Since someone was brave (or crazy) enough to figure out that stinging nettles – a pesky and painful weed-like plant – are edible, they deserve a moment to shine on the culinary stage. Although nettles sound like adventurous eating, all it takes to remove the stinging venom is boiling them in water for a few minutes before proceeding with a recipe.
Their flavor is often compared to spinach, but nettles have a mellow herbaceousness that particularly makes for a tasty pesto. Super nutritious, nettles boast the highest levels of protein and plant-digestible iron of any other green and are high in vitamins A, C, and D as well as calcium, potassium, and manganese and have been used for centuries in various medicinal ways.
Today, I’m making a nettle-galangal pesto. You might be thinking, isn’t pesto made with basil, but really, pesto can be made from anything — it doesn’t even have to be a green thing. I’ve enjoyed pesto made with mint, parsley, cilantro, pea shoots and other herbs, even tomatoes. So why not make it with nettles! The Italians actually make a nettle pesto in springtime called pesto d’urtica.

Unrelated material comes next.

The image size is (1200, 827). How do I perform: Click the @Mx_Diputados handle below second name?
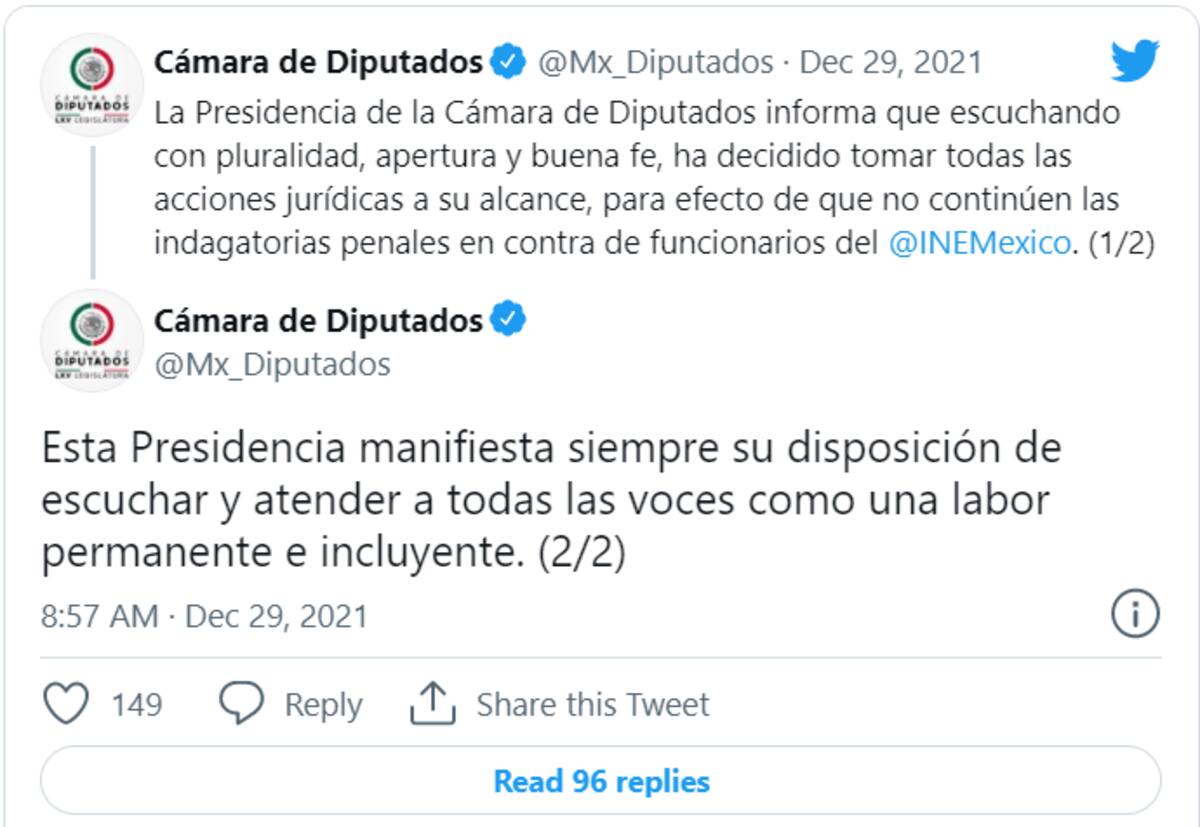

1 cup blanched nettles (6 cups fresh)
2-3 garlic cloves
1-2 slicea fresh galangal
1/2 cup hemp hearts or walnuts, toasted
1/4 cup grated hard cheese
1/2 – 3/4 cup good-quality olive oil
Salt to taste
Bring a large pot of water to a boil and add some salt. Using tongs or gloves, transfer the nettles into the boiling water. (Although it has been said that nettles lose their sting pretty quickly after being picked, I choose not to test that theory as I remember far too many painful nettles stings as a kid playing in the woods). Stir around and boil for 1-2 minutes and then transfer the nettles to a colander to drain. Once cooled, press out excess moisture and transfer to a food processor.
Toast the hemp hearts (or walnuts) over medium-low heat, turning as needed to prevent scorching. Once toasted, transfer to the food processor. Add the garlic, galangal and cheese and process everything until smooth. With the machine running, pour in 1/2 cup of olive oil. If it seems to thick, add a tablespoon of olive oil at a time but no more than another 1/4 cup total. Transfer the pesto to a bowl and season with salt to taste. Optional, squeeze a little fresh lemon juice over the pesto, stirring to incorporate.

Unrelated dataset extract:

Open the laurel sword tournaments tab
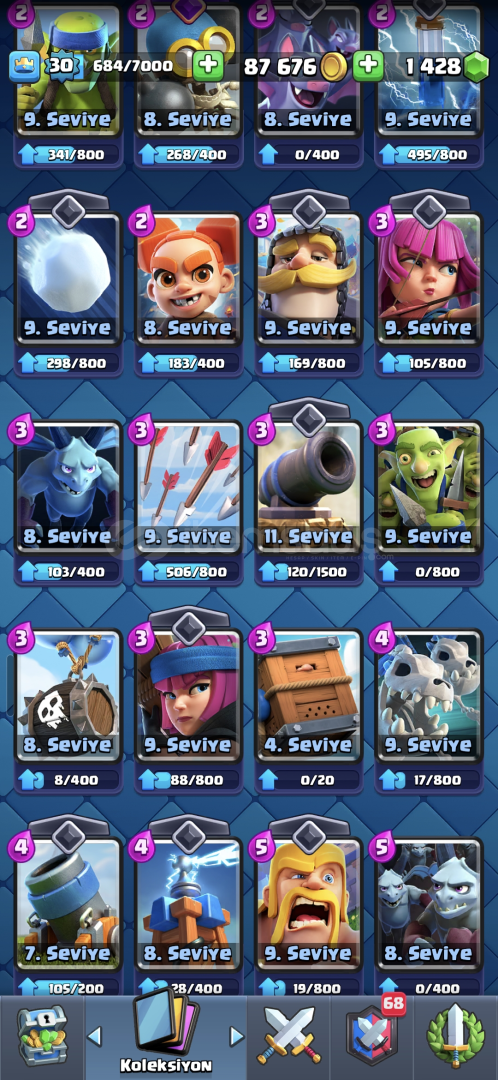[455, 1035]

Serve the pesto as a spread on bread or crackers, as an additive to a hearty soup, as a pasta or pizza sauce or as a dollop on fish or poultry. Store any unused pesto in the fridge, topped with olive oil to keep the air out.
Once the pesto was made, I was still feeling a little adventurous, so I cut the tops off of a few tomatoes, scooped out their centers and stuffed them with nettle pesto. I baked them at 350 degrees for 25 minutes in a muffin pan so the tomatoes would stay fairly upright. Pretty tasty.